Hello everybody!
I've the following problem and I'd like to understand whether it's something "usual" or if I'm doing something wrong.
I've some small guests running Windows Server 2012 R2, with 32 GB disk hosted on a SAN, 1 socket, 2 cores, 1 GB RAM, 2 virtual NICs. The hosts run a software that receives video streaming on a virtual NIC and then writes them to a SAN through the second virtual NIC and iSCSI.
The first guests I created ran smoothly.
As long as I created more guests the new machines were slower (but the first ones were still running fine). Physical machines have always less than 20% CPU (real cores) usage and still lot of free RAM.
It seems not really relevant the number of VMs running on a physical machine. The problem appears when there are just 3 guests running or 10.
I realized that new machines were slower probably because of disk IO (C:, not the network attached one). Indeed, they are really slow already at boot and also every time reading/writing to C: is needed.
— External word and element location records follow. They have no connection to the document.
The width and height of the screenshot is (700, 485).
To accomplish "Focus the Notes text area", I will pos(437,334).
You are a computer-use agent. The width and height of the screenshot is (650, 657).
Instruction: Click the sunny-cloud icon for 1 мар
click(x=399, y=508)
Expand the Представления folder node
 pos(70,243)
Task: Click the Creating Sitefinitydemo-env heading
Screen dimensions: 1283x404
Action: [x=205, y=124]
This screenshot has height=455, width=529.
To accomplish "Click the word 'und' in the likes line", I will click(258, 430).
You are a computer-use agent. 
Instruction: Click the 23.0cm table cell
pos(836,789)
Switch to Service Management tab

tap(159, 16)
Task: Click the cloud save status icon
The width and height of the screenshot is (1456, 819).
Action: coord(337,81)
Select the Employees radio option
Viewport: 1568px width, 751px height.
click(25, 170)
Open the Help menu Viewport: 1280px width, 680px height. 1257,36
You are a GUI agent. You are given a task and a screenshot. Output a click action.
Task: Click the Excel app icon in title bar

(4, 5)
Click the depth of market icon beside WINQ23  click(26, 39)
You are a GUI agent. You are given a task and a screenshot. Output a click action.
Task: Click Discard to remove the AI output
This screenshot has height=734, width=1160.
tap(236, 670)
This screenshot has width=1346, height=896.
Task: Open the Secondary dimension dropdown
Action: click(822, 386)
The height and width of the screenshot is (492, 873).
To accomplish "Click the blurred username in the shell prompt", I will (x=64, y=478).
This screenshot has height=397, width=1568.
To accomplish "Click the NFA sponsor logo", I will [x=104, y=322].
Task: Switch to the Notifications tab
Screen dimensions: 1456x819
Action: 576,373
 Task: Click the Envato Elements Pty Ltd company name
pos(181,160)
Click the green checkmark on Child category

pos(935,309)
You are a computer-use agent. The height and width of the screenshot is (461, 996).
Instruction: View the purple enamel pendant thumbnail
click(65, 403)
IO delay is in the order of <2% or less during normal running (just video handling) on each physical machine, but raises when a user logs into the guests and use them interactively somehow.
Finally, and that's the strange part, if a user logs into a very slow guest and use it interactively for some time (like 10 minutes) using the PROXMOX console, the guest becomes more and more responsive and finally it runs very smoothly. However, then it becomes slow again after an apparently random time (from some hours to days).
Note: if I reboot a very slow VM from inside Windows, it takes many minutes for rebooting. If then I interactively use the machine for some time and it becomes fast, then also the reboot is very fast...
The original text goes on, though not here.